▸ **MATERIAL SUPPLIED**:
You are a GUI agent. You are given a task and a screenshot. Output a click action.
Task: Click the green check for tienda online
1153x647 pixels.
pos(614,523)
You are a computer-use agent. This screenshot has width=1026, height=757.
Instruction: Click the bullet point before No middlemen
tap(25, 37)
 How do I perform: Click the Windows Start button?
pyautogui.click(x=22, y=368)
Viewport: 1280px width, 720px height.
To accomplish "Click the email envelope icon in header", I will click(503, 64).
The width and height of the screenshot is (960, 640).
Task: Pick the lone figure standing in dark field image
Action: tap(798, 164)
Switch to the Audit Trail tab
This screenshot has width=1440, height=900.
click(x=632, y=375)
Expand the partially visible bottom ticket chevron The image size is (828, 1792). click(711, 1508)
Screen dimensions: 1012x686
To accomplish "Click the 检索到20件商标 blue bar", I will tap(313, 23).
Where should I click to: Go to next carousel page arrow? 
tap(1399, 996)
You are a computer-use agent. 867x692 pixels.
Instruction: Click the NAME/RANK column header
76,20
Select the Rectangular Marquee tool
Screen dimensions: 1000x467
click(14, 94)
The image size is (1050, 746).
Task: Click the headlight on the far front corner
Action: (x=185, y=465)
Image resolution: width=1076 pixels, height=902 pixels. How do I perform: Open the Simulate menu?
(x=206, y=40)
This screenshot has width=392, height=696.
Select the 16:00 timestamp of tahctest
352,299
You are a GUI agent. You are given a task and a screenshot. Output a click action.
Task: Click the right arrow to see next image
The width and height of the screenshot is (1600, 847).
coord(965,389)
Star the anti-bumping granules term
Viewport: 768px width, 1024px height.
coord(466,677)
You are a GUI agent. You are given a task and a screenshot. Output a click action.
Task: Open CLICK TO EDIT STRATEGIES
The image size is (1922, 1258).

▸ **WHAT TO WORK ON**:
Pull out all lines containing the word "computer" from the entries above.

▸ **COMPLETED EXERCISE**:
You are a computer-use agent. This screenshot has width=1026, height=757.
You are a computer-use agent. 867x692 pixels.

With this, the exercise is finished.